Le juge a écarté cette argumentation en se fondant sur l’avis médical du 13 juin 2025. Ce document relevait que la patiente présentait des « inquiétudes concernant l’hospitalisation et la mesure de soins sans consentement en cours qu’elle ne comprend pas malgré les explications ». Il notait également qu’elle « peut se montrer ambivalente à la poursuite de l’hospitalisation » et « n’entend que partiellement que la situation de stress actuel et que les modifications récentes de traitement puissent majorer les risques de décompensation ».
B. La déférence judiciaire envers l’évaluation médicale
Le juge a adopté une position de retenue à l’égard de l’appréciation des soignants. Il a affirmé expressément qu’« il n’appartient pas au Juge de substituer son appréciation à celles des soignants quant à l’accord sur les soins de la patiente ». Cette formule traduit une conception restrictive du contrôle judiciaire, limité à la vérification des conditions légales sans réévaluation du diagnostic clinique.
Cette déférence se manifeste également dans la motivation relative au risque. Le juge a estimé qu’« une sortie prématurée serait de nature à présenter des risques de rechute rapide ». Il en a déduit que « la prise en charge dans un cadre contenant et sécurisé s’impose encore, afin de garantir l’observance des soins ».

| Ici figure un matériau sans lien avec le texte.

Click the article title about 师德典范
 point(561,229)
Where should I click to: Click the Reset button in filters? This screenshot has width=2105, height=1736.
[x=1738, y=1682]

Le maintien de l’hospitalisation est ainsi justifié par « l’impossibilité pour l’intéressée de consentir aux soins de façon pérenne alors qu’ils sont indispensables pour stabiliser son état ». Cette formulation révèle une conception exigeante du consentement : l’adhésion aux soins doit être non seulement actuelle mais aussi durable et éclairée. Le simple fait que la patiente ne comprenne pas pleinement la nécessité de sa prise en charge suffit à caractériser l’impossibilité de consentir au sens légal.
Cette décision s’inscrit dans une jurisprudence constante reconnaissant au juge un pouvoir de contrôle réel mais encadré. Le magistrat vérifie la régularité formelle et l’existence d’éléments médicaux justifiant la mesure, sans pour autant se substituer aux praticiens dans l’évaluation clinique. L’équilibre ainsi défini entre protection des libertés et nécessité thérapeutique demeure toutefois fragile, comme en témoigne la situation paradoxale d’une patiente hospitalisée pour son repos mais autorisée à passer douze heures quotidiennes au chevet de son nouveau-né.